*** PROVIDED MATERIAL ***

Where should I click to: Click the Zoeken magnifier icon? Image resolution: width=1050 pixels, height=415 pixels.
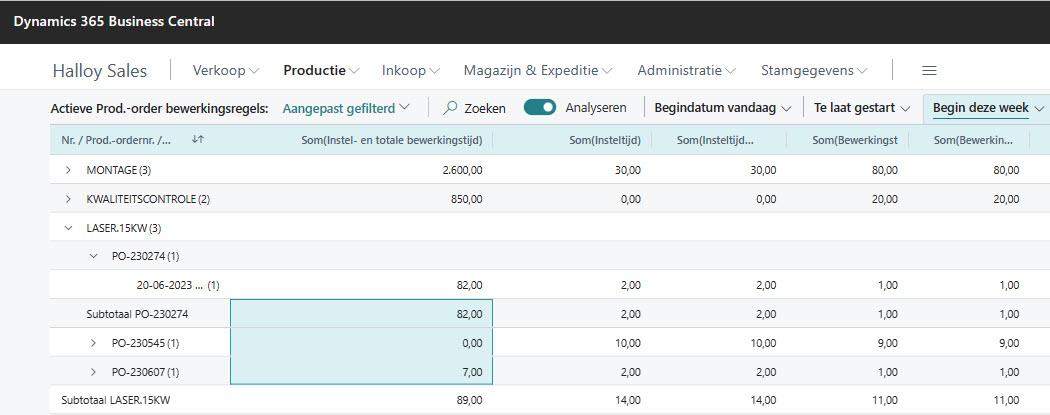point(451,107)
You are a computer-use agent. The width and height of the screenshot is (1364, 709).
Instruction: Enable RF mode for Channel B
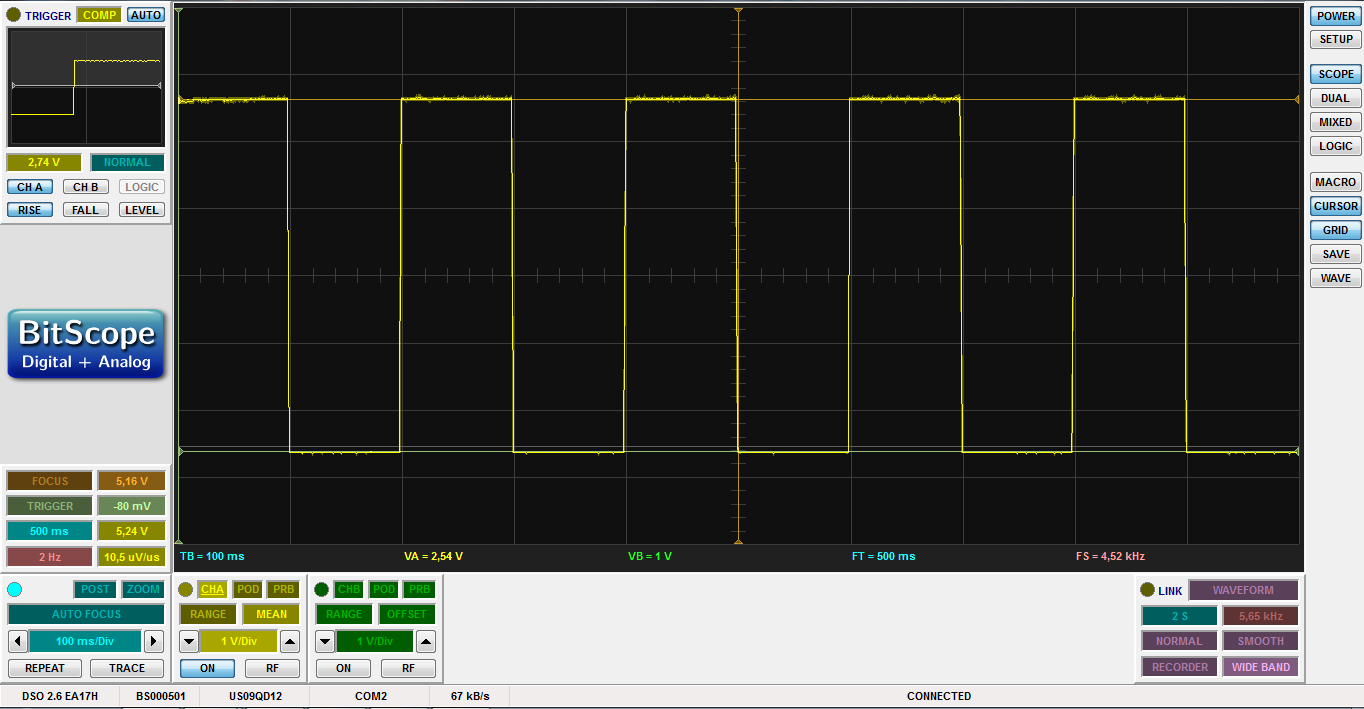(x=408, y=668)
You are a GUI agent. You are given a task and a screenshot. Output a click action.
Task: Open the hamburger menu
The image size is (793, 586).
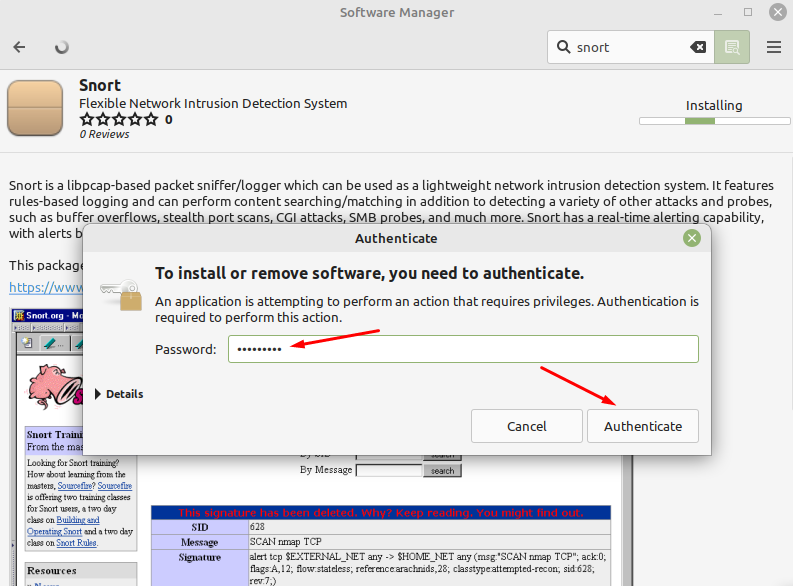coord(773,47)
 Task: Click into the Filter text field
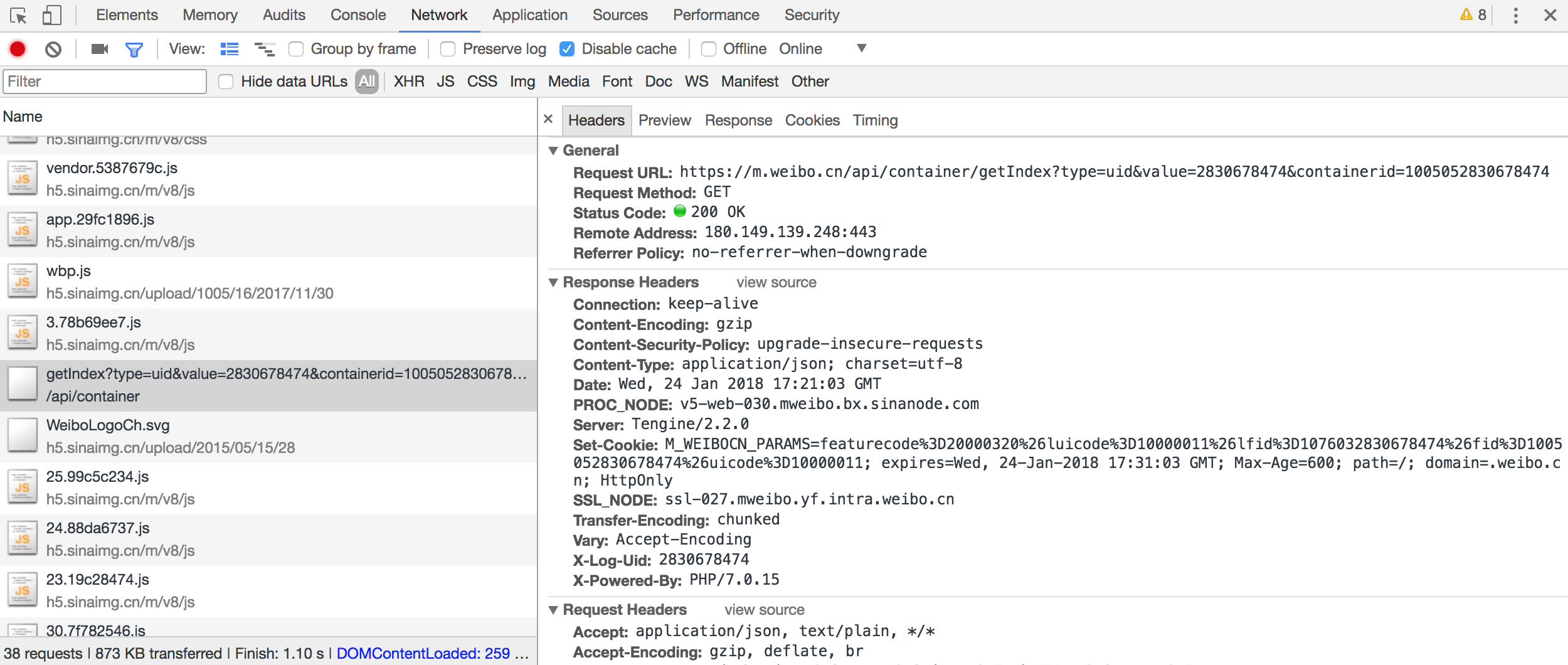[105, 82]
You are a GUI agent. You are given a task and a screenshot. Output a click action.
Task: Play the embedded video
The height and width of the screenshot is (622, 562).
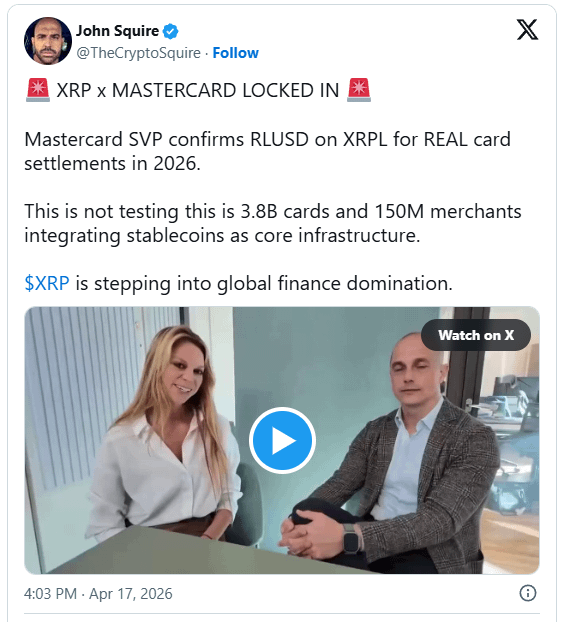(x=282, y=440)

*** End of PROVIDED MATERIAL ***

## EXERCISE DIRECTIONS
Nothing should appear in the answer except the lines from the one containing "Instruction: Enable RF mode for Channel B" through the last line of the listing, given again exactly and with no pictures.

## ANSWER BOX
Instruction: Enable RF mode for Channel B
(x=408, y=668)
You are a GUI agent. You are given a task and a screenshot. Output a click action.
Task: Open the hamburger menu
The image size is (793, 586).
coord(773,47)
 Task: Click into the Filter text field
[105, 82]
You are a GUI agent. You are given a task and a screenshot. Output a click action.
Task: Play the embedded video
The height and width of the screenshot is (622, 562).
(x=282, y=440)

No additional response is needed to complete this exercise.